Transcript:
Trish Greenhalgh: Some people watching this program may be thinking, "Well...long Covid's all in the mind." I have doctors say that to me at least once a week. People say it on social media. "This is functional, this is not a physical condition." As one of the world's leading researchers on long Covid, what would you say to those people?
Eric Topol: Yeah, I think they don't get it. I mean, they're just completely either in denial or...you know, I'm not sure...what they are trying to...basically, dismiss something that is so important. It shows no ability to empathize with the people who are suffering.
And to be able...there was this...I'm sure you saw it: This recent proposed model of this kind of bio-social, biopsychosocial. And you know, it was absurd. And fortunately, Kiko, Iwasaki and Putrino came back with the better model, which is, this is not a functional/psychiatric illness.

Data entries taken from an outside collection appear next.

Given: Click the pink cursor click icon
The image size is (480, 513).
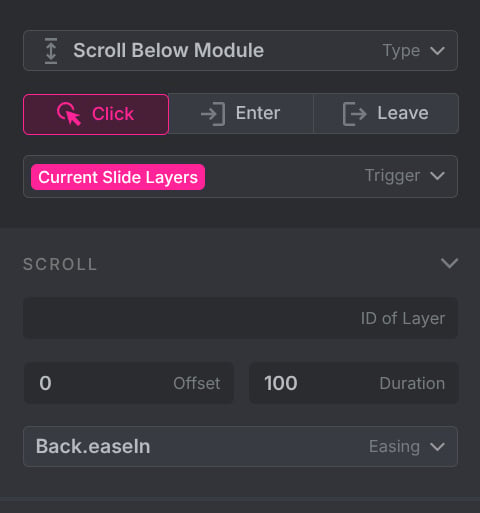Looking at the screenshot, I should tap(69, 114).
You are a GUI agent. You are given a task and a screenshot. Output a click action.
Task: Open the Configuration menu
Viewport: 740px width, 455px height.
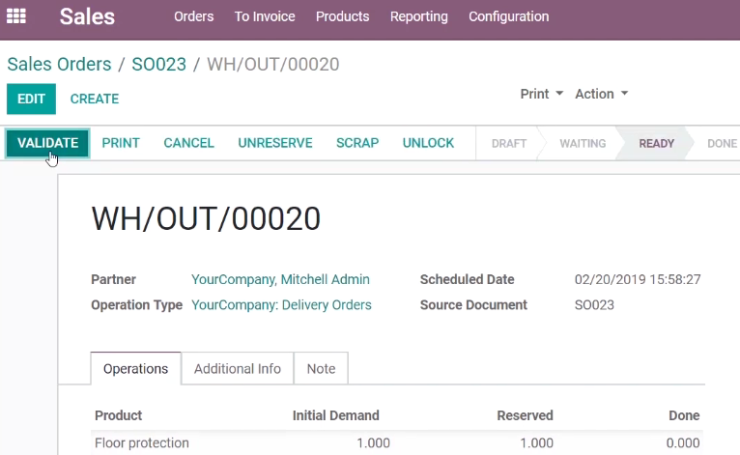509,17
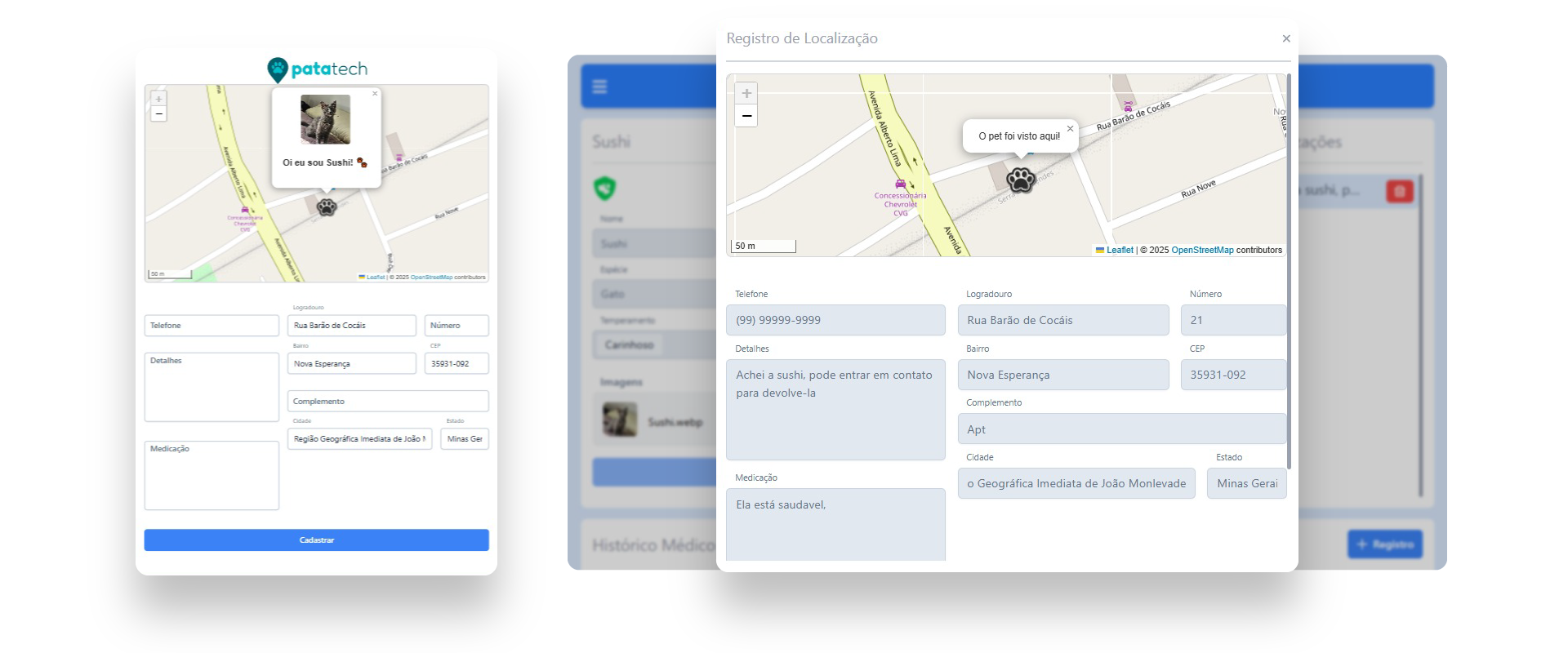The image size is (1568, 653).
Task: Close the 'Oi eu sou Sushi!' popup
Action: (375, 94)
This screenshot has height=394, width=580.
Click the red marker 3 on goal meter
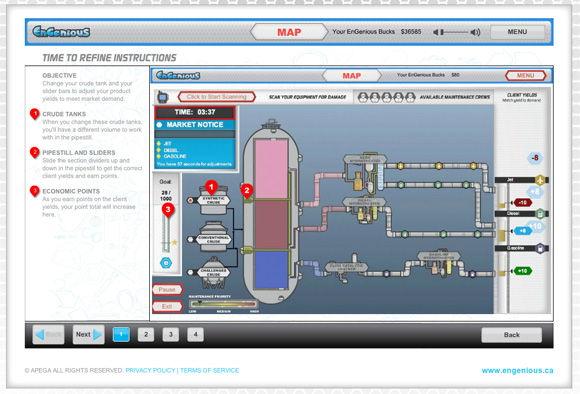[x=168, y=210]
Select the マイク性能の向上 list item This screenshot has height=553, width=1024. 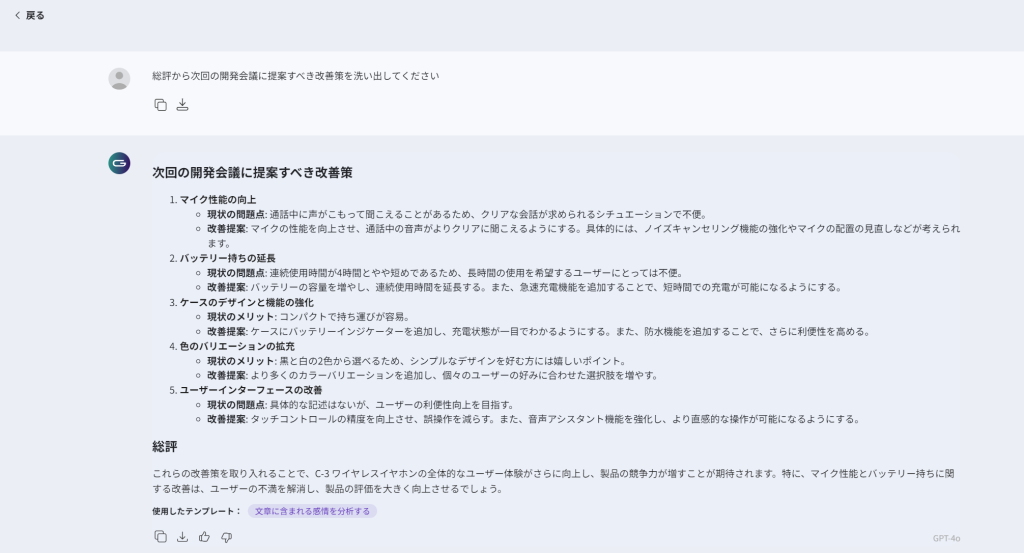pyautogui.click(x=217, y=199)
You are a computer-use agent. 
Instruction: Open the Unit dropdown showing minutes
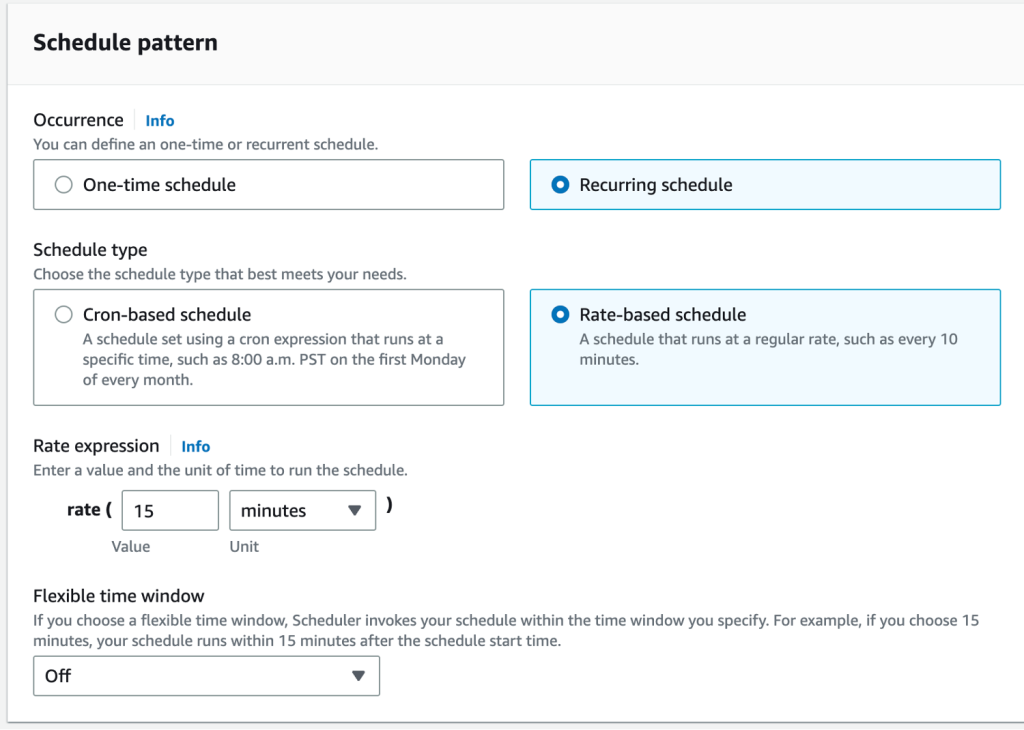click(x=290, y=510)
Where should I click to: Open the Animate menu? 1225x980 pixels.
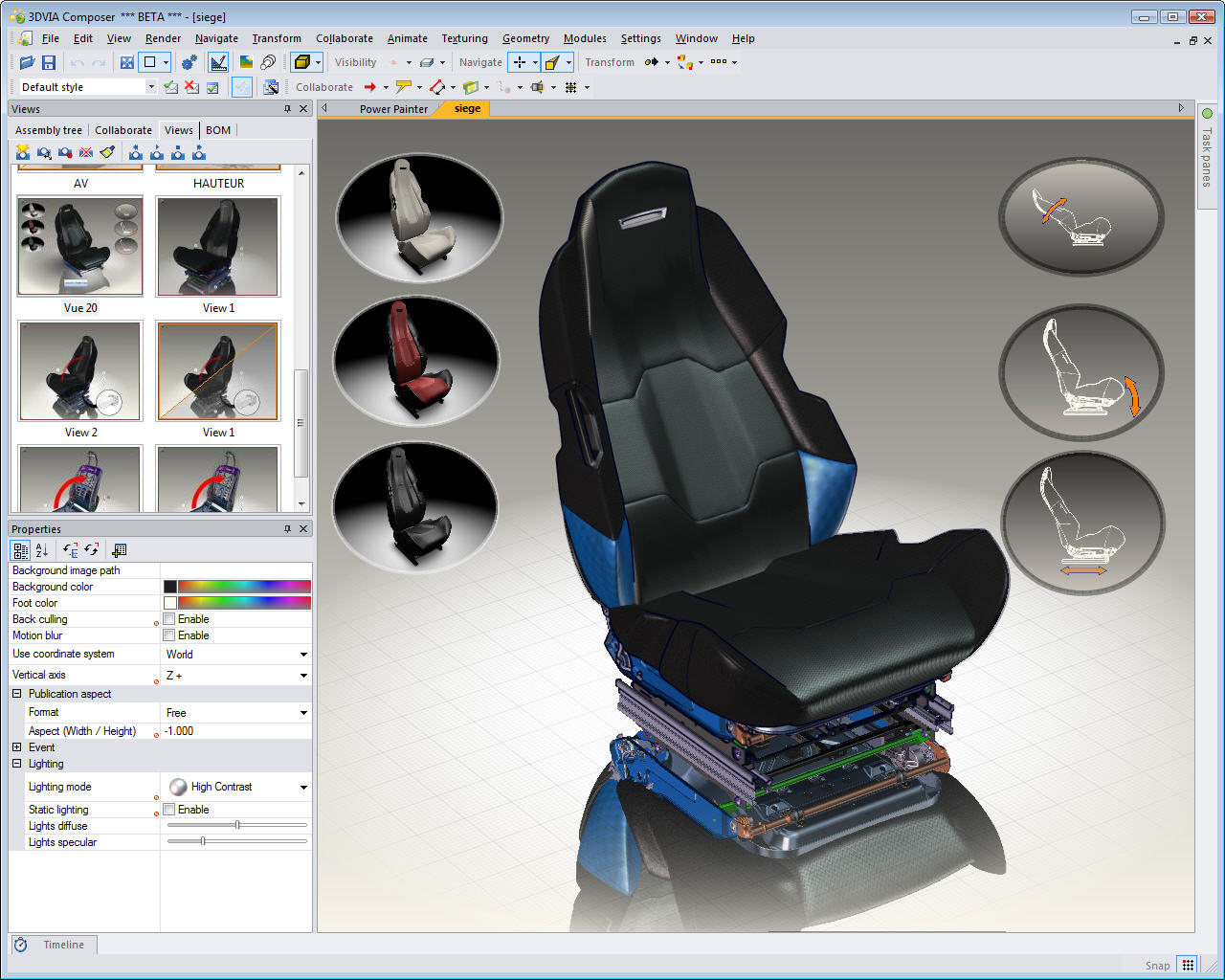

Julia Vogel: There is a lot of evidence that's summarized in our review about the physiological components of the disease. Things like microclots that you can literally see in microscopic images. It's absolutely not psychosomatic. The other piece I just wanted to comment on related to this is: This is built on decades and decades of dismissing disorders that are similar to this, like chronic fatigue syndrome and others. And so, I don't know what it is about the diseases that make people want to dismiss it.
It is endlessly frustrating to me, because for some reason, when we have the idea of people dying or being on a ventilator, it's very dramatic and people want to take action and avoid getting that kind of illness. But if you have someone who is bedbound, suddenly, it's laziness. It can't be that that's physiologically caused. And I don't understand why that's the case, but I think if people really deeply understood how life-changing and how devastating this illness is, they would certainly be a lot more scared of Covid in general, and they would be helping the uproar to support the clinical trials that we really need to be able to treat the folks that are suffering.